[PROBLEM SET]
- A) Answer these from the essay about the Facebook exchange, one line each:
(i) Where did Sanderijn check in on Facebook?
(ii) What does CPS stand for?
(iii) What is the Brew House next to?
- B) In the essay about the Facebook exchange, turn the paragraph that begins "The irony here is that" into a short list that keeps its main facts.
- C) Resume the essay about the Facebook exchange, writing on from its final paragraph.

[DOCUMENT EXCERPT]
++++++

Recently, a young man responded to a post that my wife, Sanderijn, put on her Facebook page. What followed is something you really need to read for yourself to fully appreciate but the quick summary is this.
Our daughter, Sarah, and her two children were in town for the weekend. Sanderijn, Sarah and Sarah’s two boys aged two and four, decided to enjoy the Friday autumn afternoon by walking down to Lake Anne Plaza. Once there, Sanderijn “checked-in” on Facebook at the Lake Anne Brew House with the post “Beer time with very social 2 and 4-year-olds.”
Someone was not amused. He wrote “I can’t express how wrong this sounds. Does someone need to call CPS?”
(Note. For the uninitiated, CPS stands for Child Protective Services, a Virginia government body whose mission is reflected in its title).
What followed was a marvelous (and personal) example of three ways social media is destroying civil communication. As a communications professional, it is something I will quote at length in future presentations and lectures.
First, the reaction by a person who will go by the name of “Mr. Bk,” along with his following comments, is a case study in “virtue signaling.”
Virtue signaling is when someone uses social networks, in this case, someone else’s post, to show others how morally correct they are. In this case, one Mr. Bk is signaling his moral superiority by (continually) noting his compassion and in this case concern, for children being exposed to someone drinking a beer in public.
Oh, the horror!
After his initial, ill-informed righteous outrage, he follows by constantly reminding us of his benevolence, patience, wisdom, search for truth, care for humanity, and steadfast purity of spirit. He even goes so far as to remind readers they should be grateful and that we are so lucky to have people like him around.
This is the wonderful thing about virtue signaling: you can claim and broadcast your piety and virtue through social networks without actually having to do anything to merit it.
Second, the Facebook exchange is an example of how communicating through social networks makes you stupid. We think the Internet makes us smart. It doesn’t. It lures us into doing and saying stupid things because doing and saying stupid things are now so easy to do.
Hit a few buttons and “poof”! You’re in someone’s face. And you’ve written something stupid. No knowledge or context needed.
The irony here is that a simple 10-second search by Mr. Bk would have shown that the Lake Anne Brew House is located in Lake Anne Plaza, Reston, Virginia, a wholesome family and child-friendly lake development with fountains and play areas and kids joyously running and screaming and doing what kids do in a fresh open-air environment. He would have also found that the Brew House serves apple juice and kids snacks, that it is adjacent to a Baptist church and coffee shop, and that across the plaza is a used bookstore with a wonderful selection of kids books along with a second-hand children’s clothing store.
But no.
The ease and ubiquity of social networks – which we can carry with us and never leaves either our hand or watchful eye – give us access to others 24/7. These mobile devices act as technological sirens, who, like those of Greek mythology, lure consumers into countless acts of ignorance, typing and posting without making any effort to determine or deal with reality.

++++++

[PROVIDED MATERIAL]
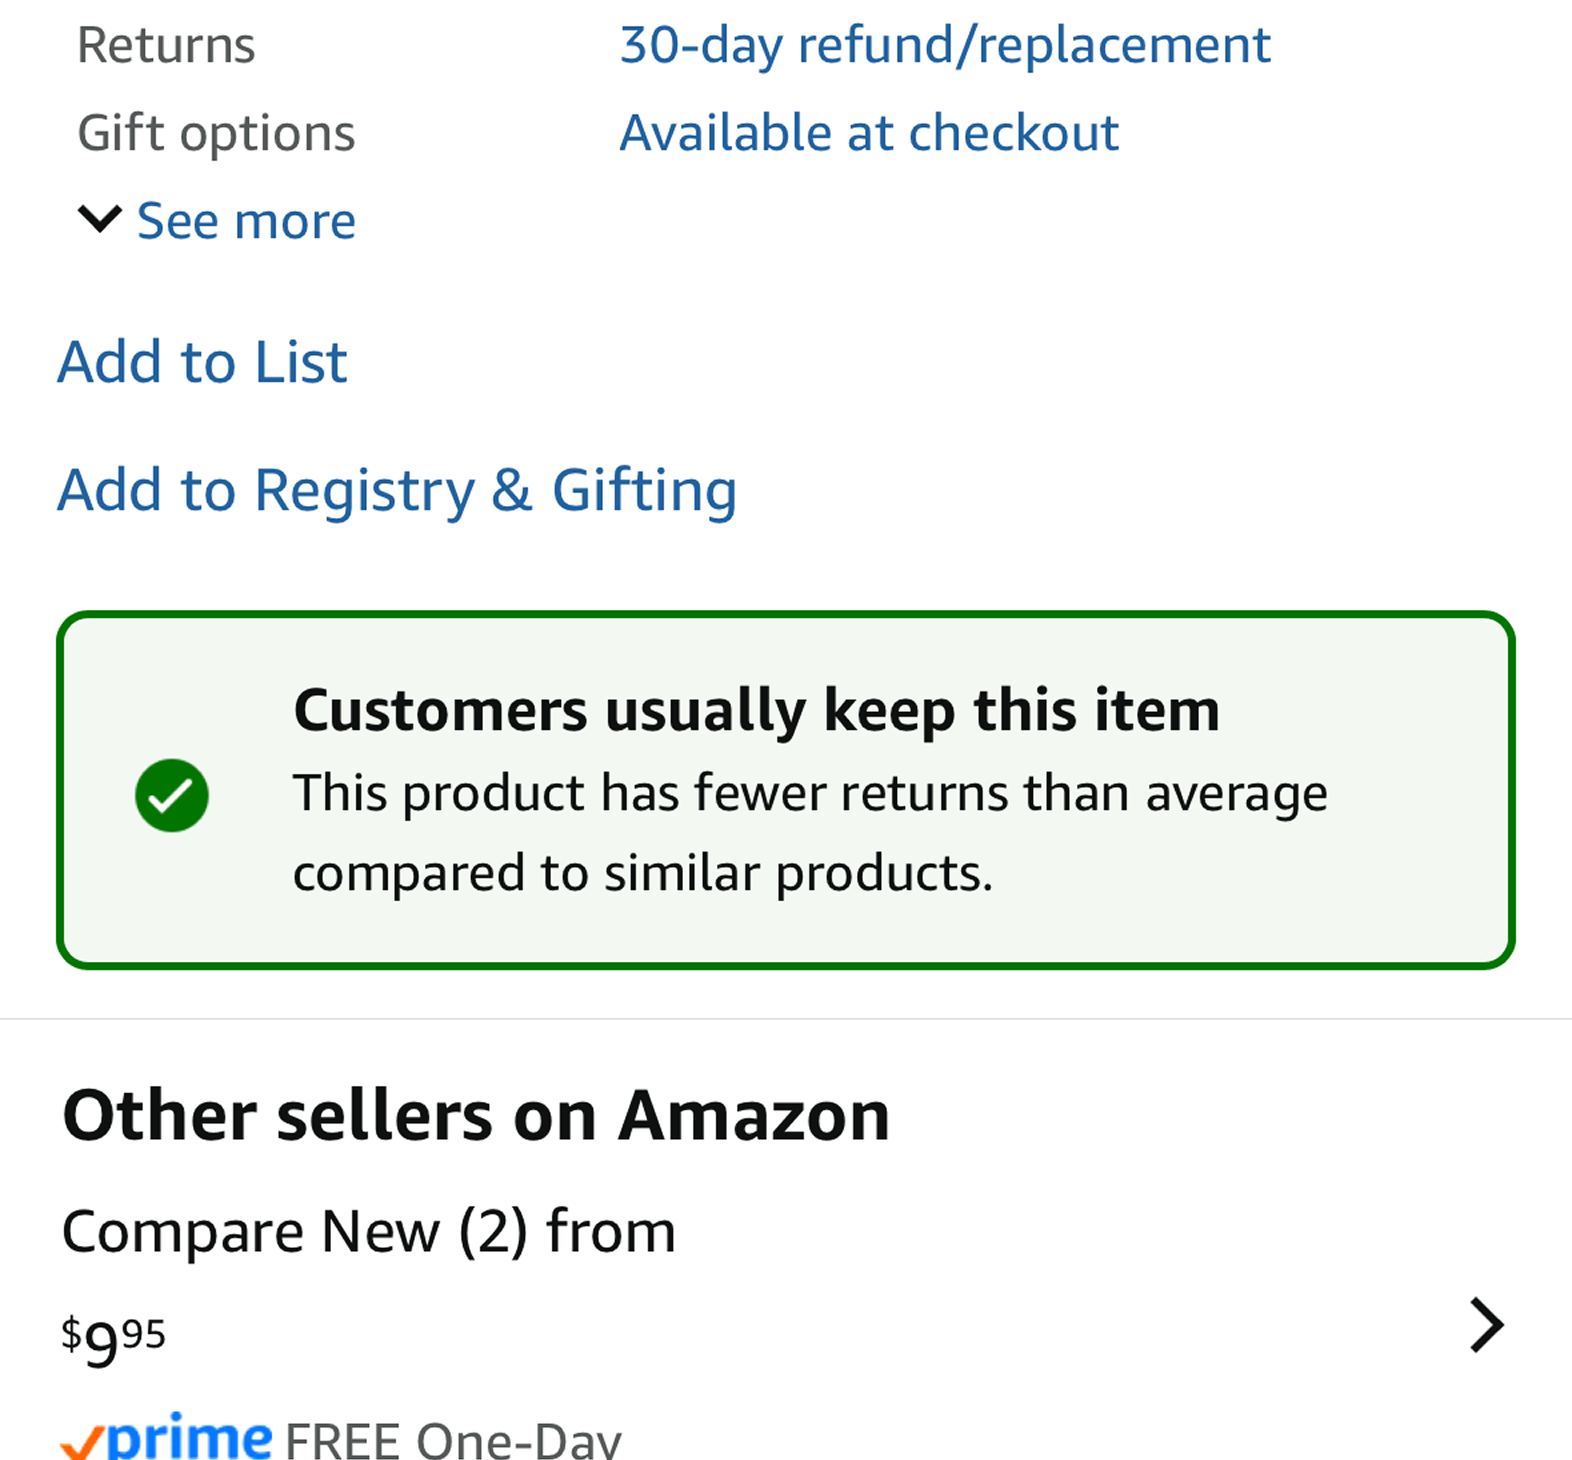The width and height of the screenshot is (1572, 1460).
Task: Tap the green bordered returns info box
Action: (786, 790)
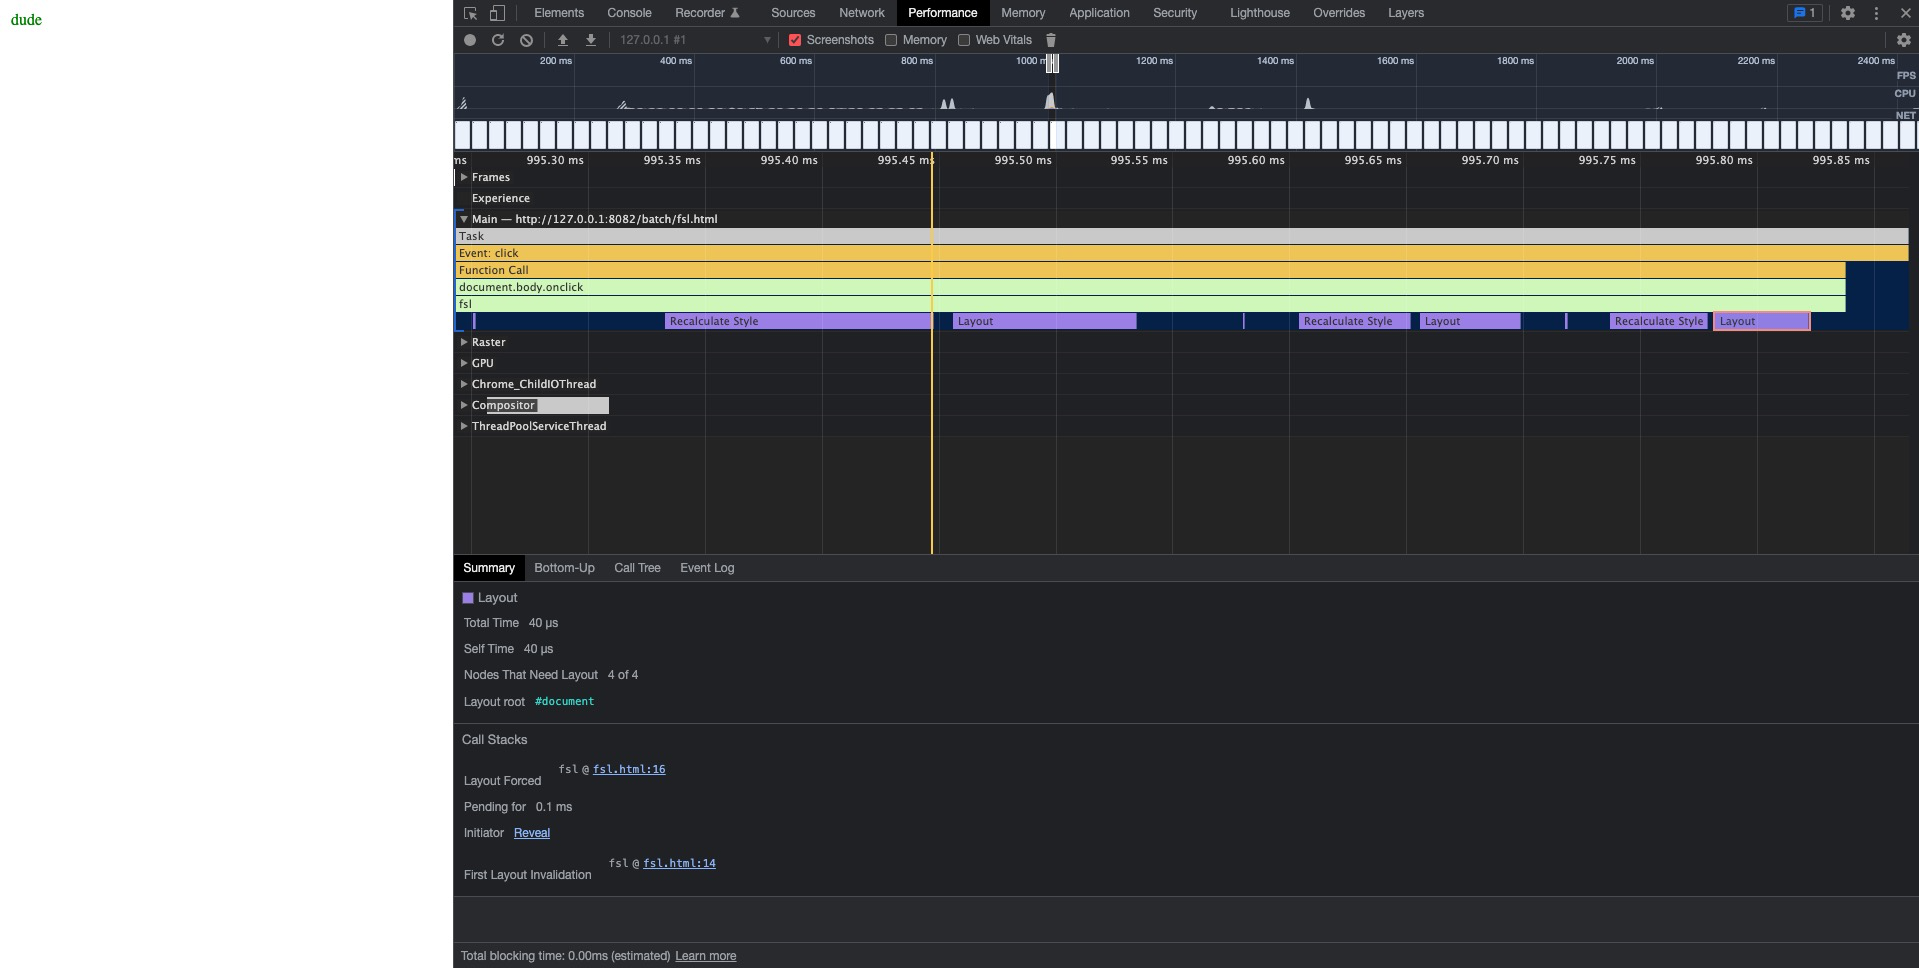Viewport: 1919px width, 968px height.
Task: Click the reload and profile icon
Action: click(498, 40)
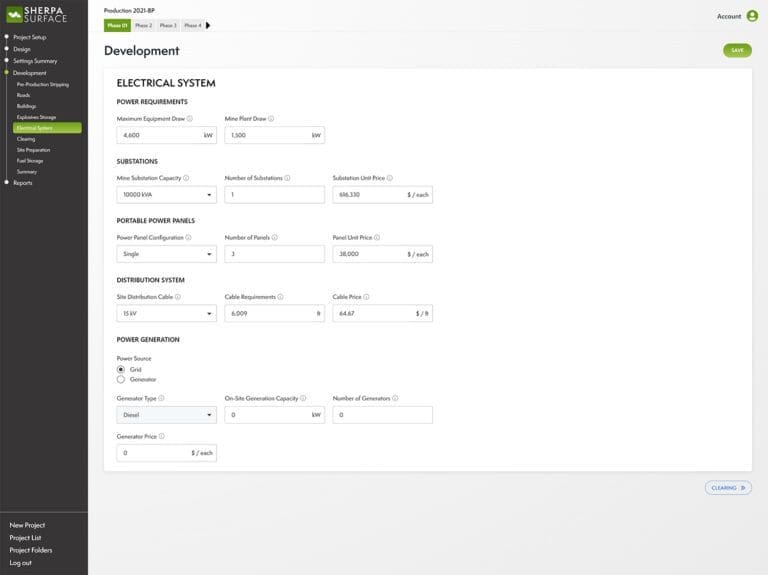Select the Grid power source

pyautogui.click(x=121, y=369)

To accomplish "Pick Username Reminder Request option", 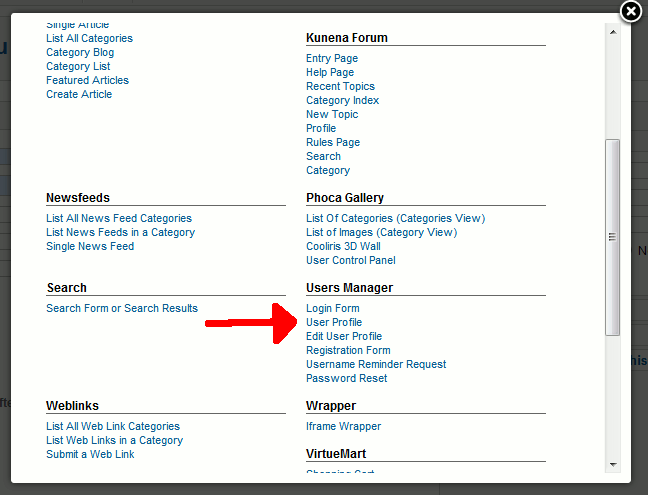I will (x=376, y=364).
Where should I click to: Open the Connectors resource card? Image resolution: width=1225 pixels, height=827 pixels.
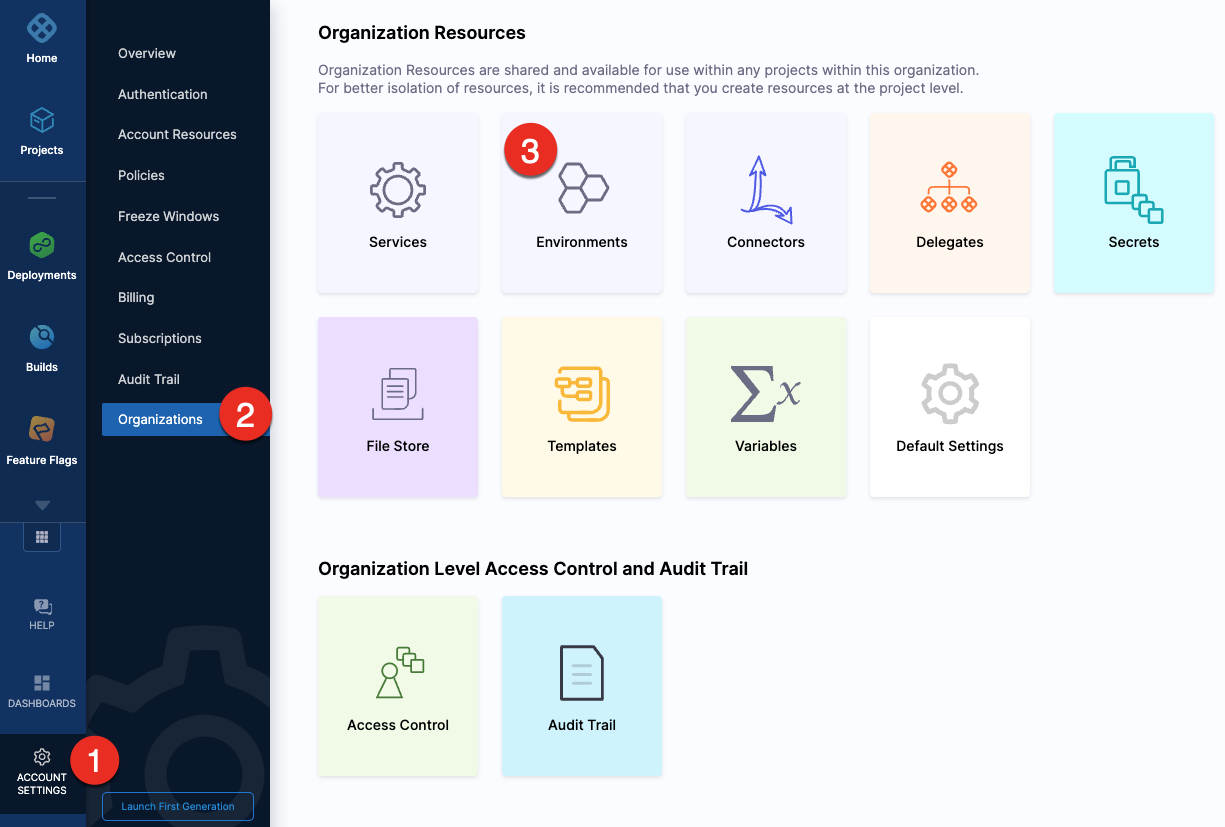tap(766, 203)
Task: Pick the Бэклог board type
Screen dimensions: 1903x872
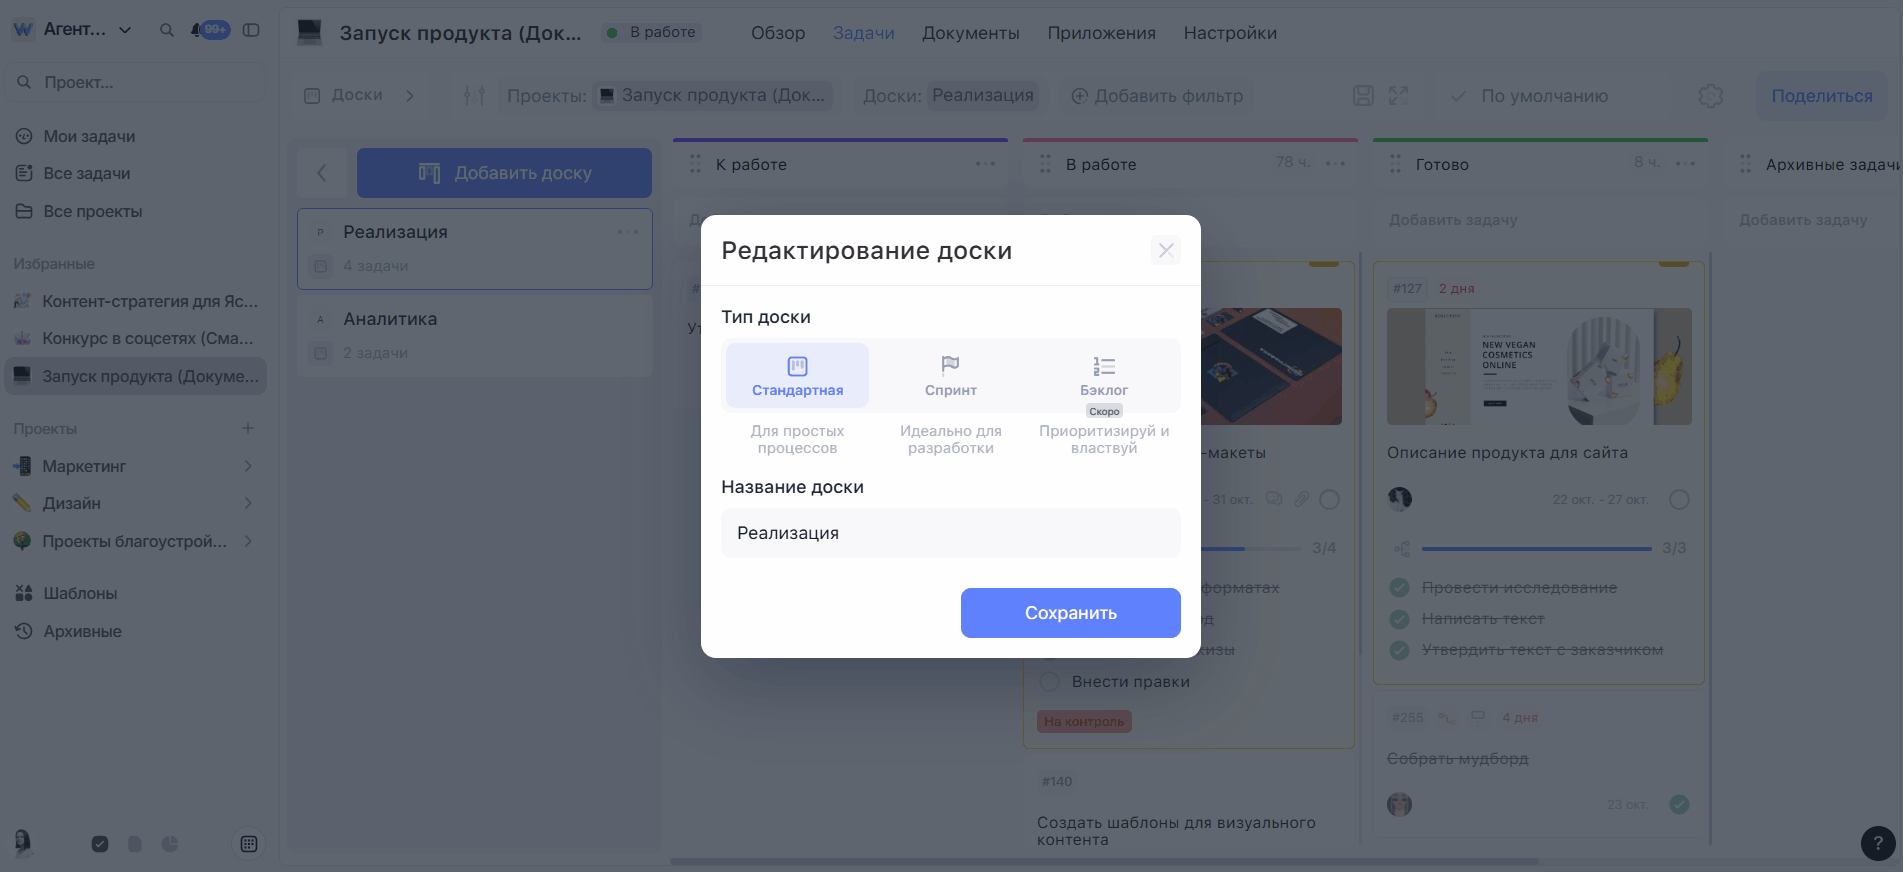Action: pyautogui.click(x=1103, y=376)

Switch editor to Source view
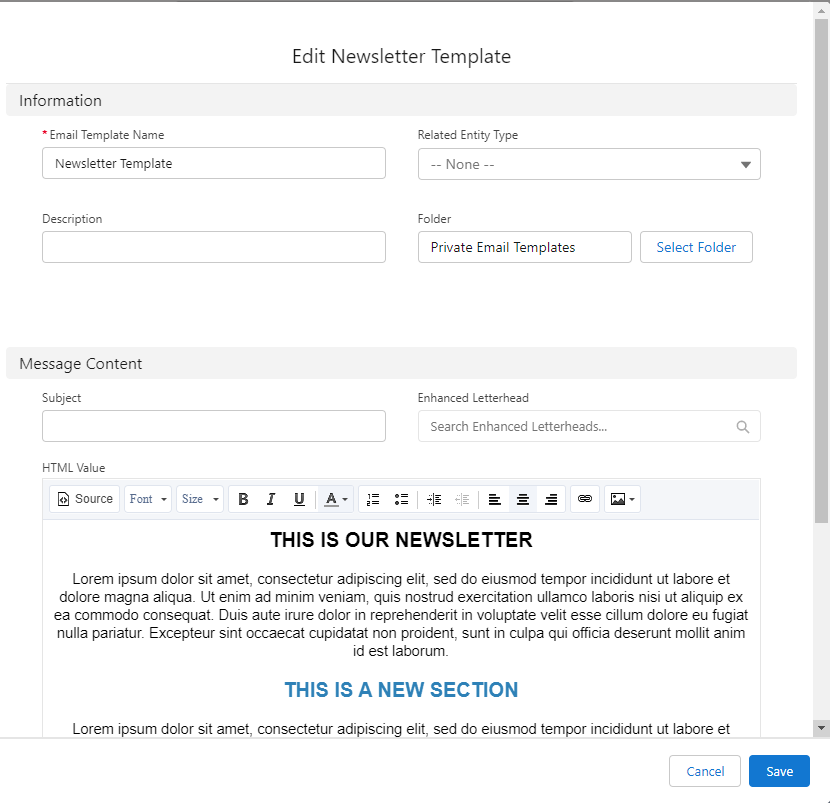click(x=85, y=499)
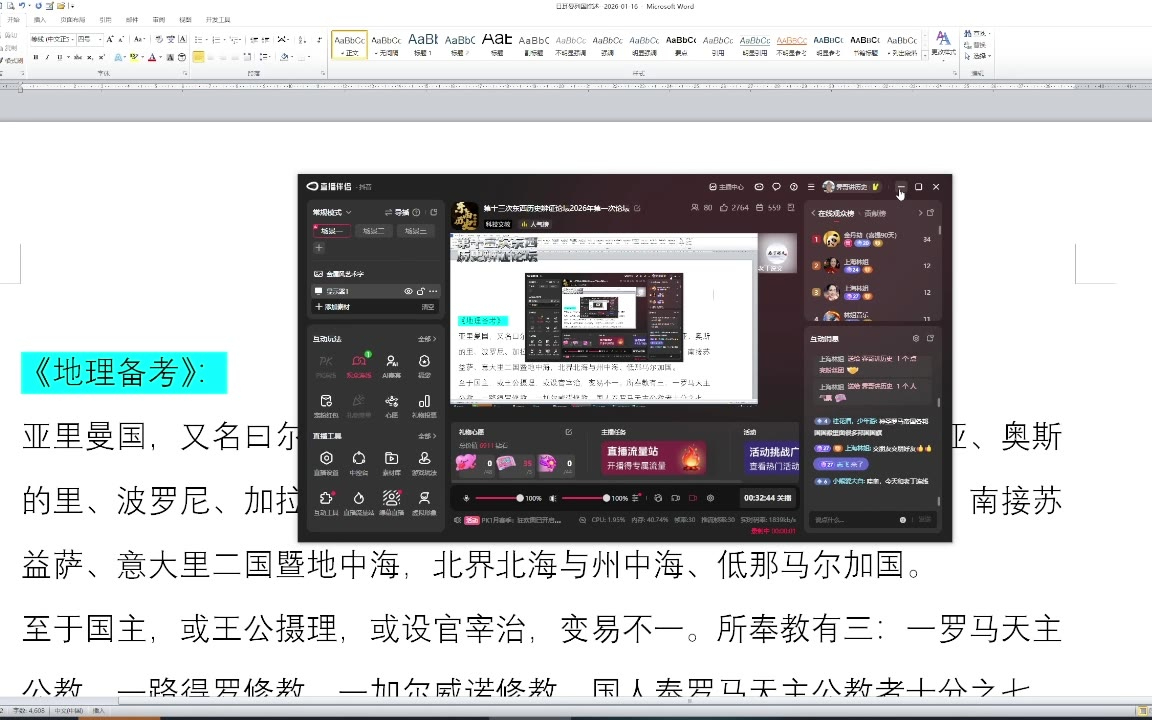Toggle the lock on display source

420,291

++++++

[TASK ANSWERS]
- A)
(i) The Lake Anne Brew House, in Lake Anne Plaza.
(ii) Child Protective Services.
(iii) A Baptist church and a coffee shop.

- B)
- A 10-second search by Mr. Bk would have shown that the Lake Anne Brew House is in Lake Anne Plaza, Reston, Virginia.
- The plaza is a family- and child-friendly lake development with fountains, play areas and kids playing in the open air.
- The Brew House serves apple juice and kids snacks.
- It is next to a Baptist church and a coffee shop.
- Across the plaza are a used bookstore with a good selection of kids books and a second-hand children's clothing store.

- C)
Instead, we see the word “beer” followed the phrase “4-year-old” and immediately express a virtual “OMG!, some drunken sot is dragging innocent babes into the devil’s chamber” and wonder aloud if someone should call 911 and child protective services!
The ease and speed of social network communications mean we often speak first, think later. That’s a bad combination.
Side note. Mr. Bk’s rants are also a good example of the well-known cognitive bias called “anchoring.” That happens when you stick with an initial position even after being confronted by conflicting facts – in this case being told that the initial post was from a mother, grandmother, and social worker of 20+ years who has spent a good part of her life working with children and youth to try and help them escape from real risky and abusive situations. That the grandmother walked to the plaza (Mr. Bk at one point suggested everyone call a cab) and had a single beer.
None of this information impressed Mr. Bk.
He stuck by his figurative guns and insisted not only that he did the right thing, but that he would do it again and that, yes, we should be grateful for him doing so. Indeed, he found it “disturbing” that we didn’t care much for his ill-informed post and decided not to shower him with praise.
Finally, it was a wonderful example of social media troll behavior.
A social media troll always has to have the last word. They can’t let something go. They become so intoxicated with themselves and their posts (which they consider an extension of themselves … perhaps even more important than themselves!) that they HAVE to respond.
In the example above, Mr. Bk not only has to have the last word with others but he amazingly also has to have the last word with himself, often posting a series of replies absent anyone else commenting or saying anything.
For these people, their position is so correct, their thoughts are so right, and everything they think is so important for people to understand and accept, that they post unceasingly in a desperate attempt to force their views upon others.
So this is this is how social media and social networks have warped the world modern social interaction.
A place where people use social networks to draw attention to their moral superiority.
A place where there’s a premium on saying something before thinking something.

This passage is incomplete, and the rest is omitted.